The last thing you see before you die


Diane Neal, I would love to break up with you one day.


Now were going to change gears here and learn about the Togolese superstar and my close neighbor, Emmanuel Adebayor.


Exhibit A: The face that launched a thousand shots

Adebayor is a living legend here in Togo, born in Lome 24 years ago, he is the quintessential rags-to-riches story, rising from the slums of Togo at a young age to become the star striker for Arsenal. (If you don't know what Arsenal is, don't feel bad, I had to google 'striker') I have heard many, many stories of his unending wealth and omnipresent power from locals who all know him personally - some of his well-known feats-

- He was born in Ghana, but became Togolese after deciding that being Ghanaian would be too 'easy'

- His grandfather lived to be 130 years old. This is why Adebayor is so strong. Duh.

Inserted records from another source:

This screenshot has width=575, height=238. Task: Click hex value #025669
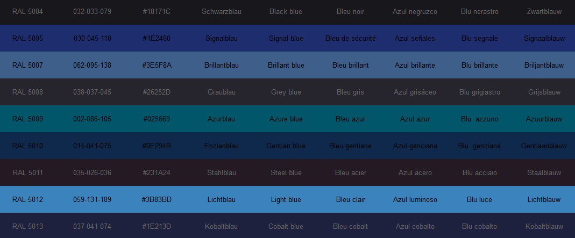pyautogui.click(x=157, y=119)

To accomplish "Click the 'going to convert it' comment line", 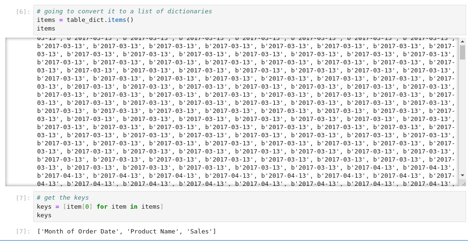I will 124,11.
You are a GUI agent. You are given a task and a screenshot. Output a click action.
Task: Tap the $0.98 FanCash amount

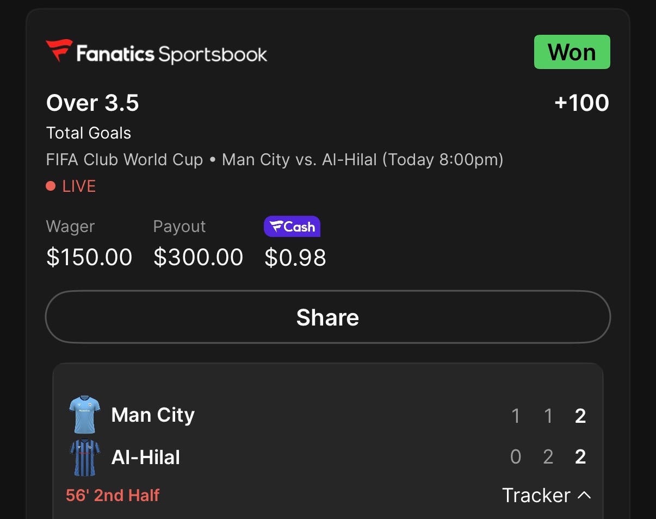click(x=295, y=257)
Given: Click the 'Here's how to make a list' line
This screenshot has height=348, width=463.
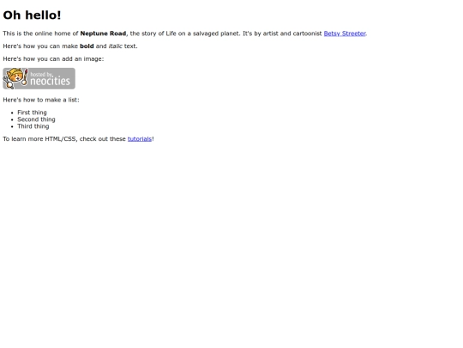Looking at the screenshot, I should coord(41,100).
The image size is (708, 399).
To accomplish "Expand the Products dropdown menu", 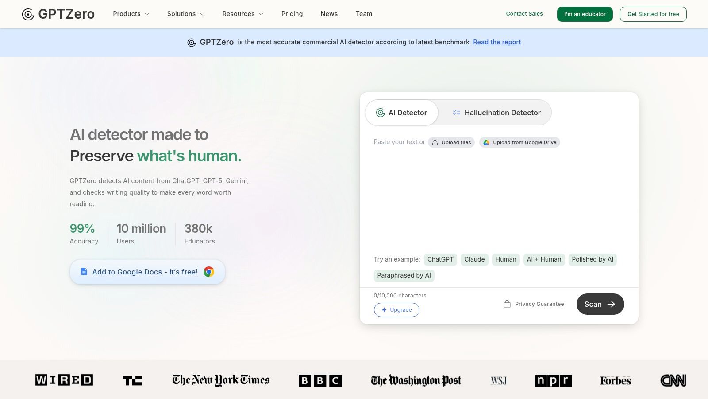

- Adebayor has sired 105 children.

- He speaks Mandarin Chinese

- He is near 7ft tall (a line was drawn over my 6'4" height - "Are you sure he's that tall?" I asked. "Yes," the cafeteria owner told me. "He's very tall. Too tall.")

- He likes coconuts.

- He can fly.


Exhibit B: Adebayor in mid-flight

So what ties all of this together?? A Togolese superstar (foot)balling out of control and a popular syndicated American crime drama? Freedom, my friends, freedom.

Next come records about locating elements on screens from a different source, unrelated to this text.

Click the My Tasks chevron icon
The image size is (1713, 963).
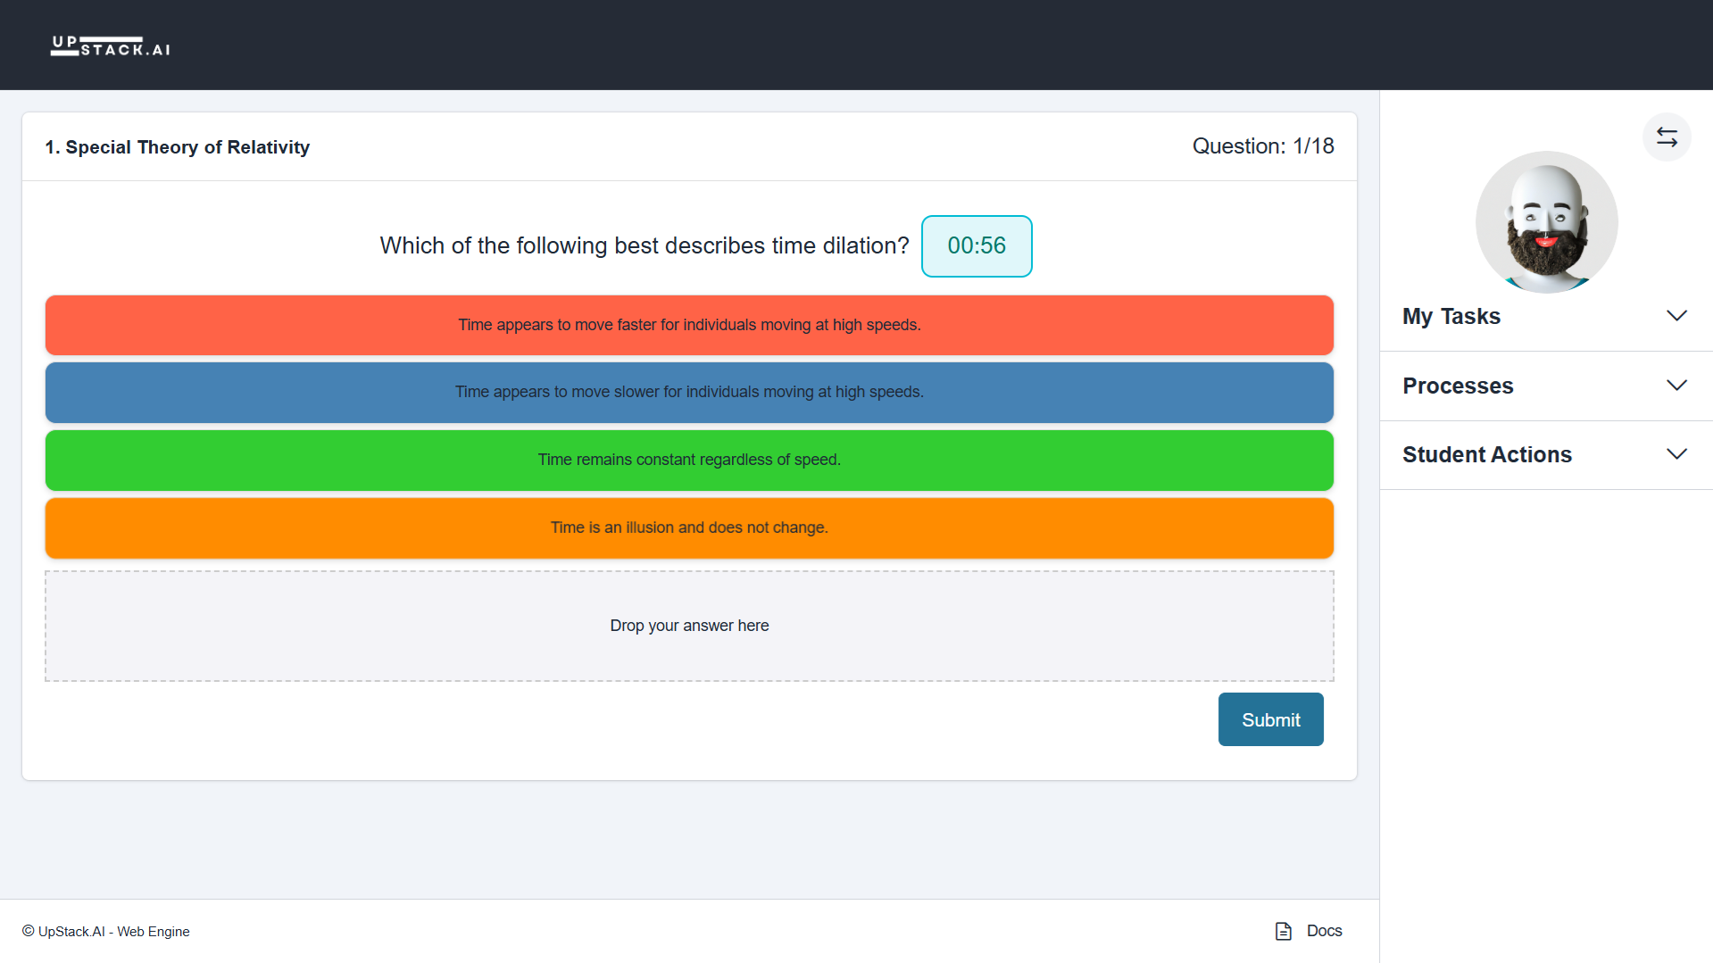(x=1676, y=315)
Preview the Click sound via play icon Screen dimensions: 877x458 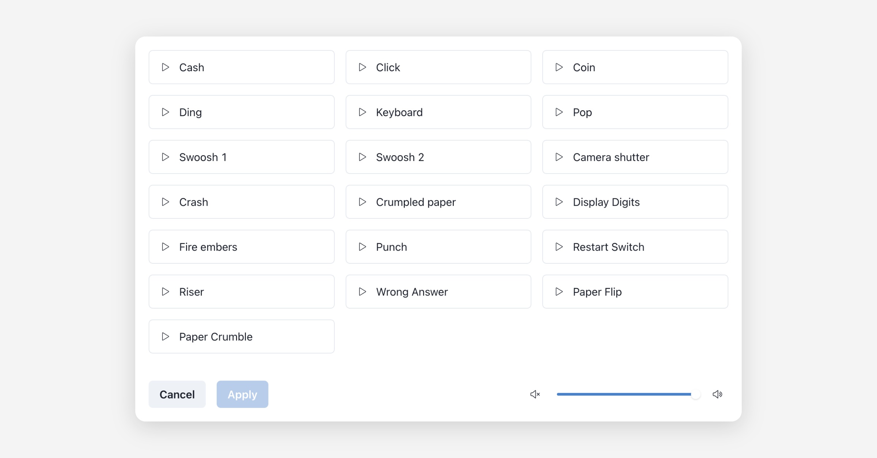point(362,67)
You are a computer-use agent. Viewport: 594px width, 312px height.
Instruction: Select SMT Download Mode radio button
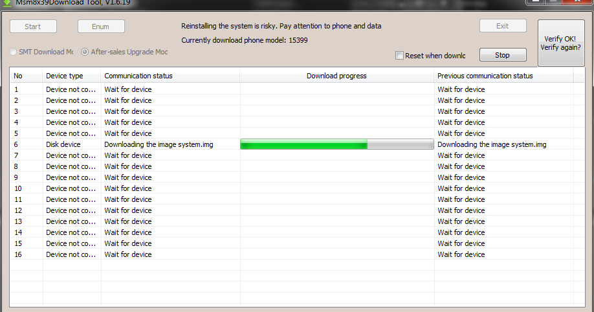[x=13, y=52]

Adebayor's house. Wait for it... wait for it...



BOO YAH!

Its a Statue of Liberty with a damn soccer ball on it - her vigilant eye keeping watch over the tired, huddled masses that constitutes pretty much every Togolese I've ever met... these folks are tough. Look at it one more time, make sure you take in all of its resplendent glory. This is Adebayor's house, which is 5 minutes around the corner from mine. Only in West Africa does this make any type of sense. God, I love this place.

Well, anyway, I gotta get out of here - Adebayor just contacted me with his mind powers and wants us to take his rocket car to Islamabad for a long weekend. I didn't know this, but the dude loves cricket. And apparently Pakistani coconuts aren't all that bad.